Clara berjalan menuju lemari pakaian dan memeriksa koleksi gaunnya. Yang bisa ia pakai untuk acara nanti malam. Setelah mendapatkan gaun pilihannya Clara mengambil gaun itu untuk ia seterika.
Tibalah malam pesta Clara pun keluar dari kamarnya dan berpamitan kepada kedua orang tuanya, juga kakeknya.
Dengan mengendarai sepeda motornya Clara menuju rumah orang tua Tabah. Hati Sesampainya di halaman rumah Tabah. Clara menjadi ciut, begitu melihat bagaimana mewahnya rumah tersebut.
Clara memarkir motornya di antara mobil-mobil mewah dari tamu undangan. Perasaan rendah diri langsung saja menghinggapi hati Clara. Ia merasa tidak yakin bisa mendamaikan hubungan antara Ayanya dengan Ayah Tabah.

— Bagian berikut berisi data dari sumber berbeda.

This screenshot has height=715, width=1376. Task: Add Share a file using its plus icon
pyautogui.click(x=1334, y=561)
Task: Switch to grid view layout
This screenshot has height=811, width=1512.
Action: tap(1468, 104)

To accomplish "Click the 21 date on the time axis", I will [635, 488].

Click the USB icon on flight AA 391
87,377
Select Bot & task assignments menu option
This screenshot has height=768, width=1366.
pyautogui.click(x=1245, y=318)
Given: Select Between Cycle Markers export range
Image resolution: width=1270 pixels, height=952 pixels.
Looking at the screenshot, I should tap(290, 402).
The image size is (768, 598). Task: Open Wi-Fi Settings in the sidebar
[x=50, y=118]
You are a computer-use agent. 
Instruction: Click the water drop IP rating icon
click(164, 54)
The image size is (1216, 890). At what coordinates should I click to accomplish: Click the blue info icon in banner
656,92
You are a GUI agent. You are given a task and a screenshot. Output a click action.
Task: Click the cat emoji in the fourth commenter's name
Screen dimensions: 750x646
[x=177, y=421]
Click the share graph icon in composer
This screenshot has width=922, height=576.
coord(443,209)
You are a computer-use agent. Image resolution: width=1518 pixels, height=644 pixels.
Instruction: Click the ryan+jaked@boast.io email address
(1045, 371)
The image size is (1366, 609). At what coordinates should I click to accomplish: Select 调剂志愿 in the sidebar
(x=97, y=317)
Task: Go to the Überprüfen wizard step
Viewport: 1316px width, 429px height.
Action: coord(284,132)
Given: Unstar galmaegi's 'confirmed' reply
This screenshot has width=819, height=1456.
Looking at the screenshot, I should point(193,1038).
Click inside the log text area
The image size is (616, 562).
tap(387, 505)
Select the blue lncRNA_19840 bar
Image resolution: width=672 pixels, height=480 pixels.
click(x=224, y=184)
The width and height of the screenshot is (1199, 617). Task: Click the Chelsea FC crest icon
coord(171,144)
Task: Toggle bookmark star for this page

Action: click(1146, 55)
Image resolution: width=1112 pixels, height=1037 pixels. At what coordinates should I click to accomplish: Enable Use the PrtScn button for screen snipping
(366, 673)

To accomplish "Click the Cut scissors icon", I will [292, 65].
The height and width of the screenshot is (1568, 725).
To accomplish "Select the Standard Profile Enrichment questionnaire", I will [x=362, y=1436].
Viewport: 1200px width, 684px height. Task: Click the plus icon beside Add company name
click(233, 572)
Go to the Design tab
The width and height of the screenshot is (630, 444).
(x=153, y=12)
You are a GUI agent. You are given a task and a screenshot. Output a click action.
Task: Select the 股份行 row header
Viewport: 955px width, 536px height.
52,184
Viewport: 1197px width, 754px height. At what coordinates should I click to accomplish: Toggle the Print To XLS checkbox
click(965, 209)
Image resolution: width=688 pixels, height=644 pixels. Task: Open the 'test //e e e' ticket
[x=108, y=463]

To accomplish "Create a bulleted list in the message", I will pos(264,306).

Diseretnya langkah kakinya yang terasa berat memasuki rumah mewah tersebut. Kedatangan Clara disambut ramah pelayan yang berjaga di depan pintu rumah tersebut.
Sesudah dirinya berada di dalam rumah tersebut mata Clara mencari-cari keberadaan Tabah dan Ayahnya. Ia merasa begitu asing dan kecil di antara kemewahan dan tamu undangan yang ada.
Akhirnya, Clara menemukan yang dicarinya. Ia pun berjalan menghampiri Ayah Tabah, dengan tangan yang berkeringat dingin dan senyuman yang ia paksakan hadir di wajahnya.
“Apa yang kau lakukan di sini? Aku tidak mengundangmu ataupun juga anggota keluargamu untuk datang ke pesta ini! Pergilah, sebelum petugas keamanan melemparmu dari rumah ini, karena sudah menyusup masuk!” Usir Ayah Tabah.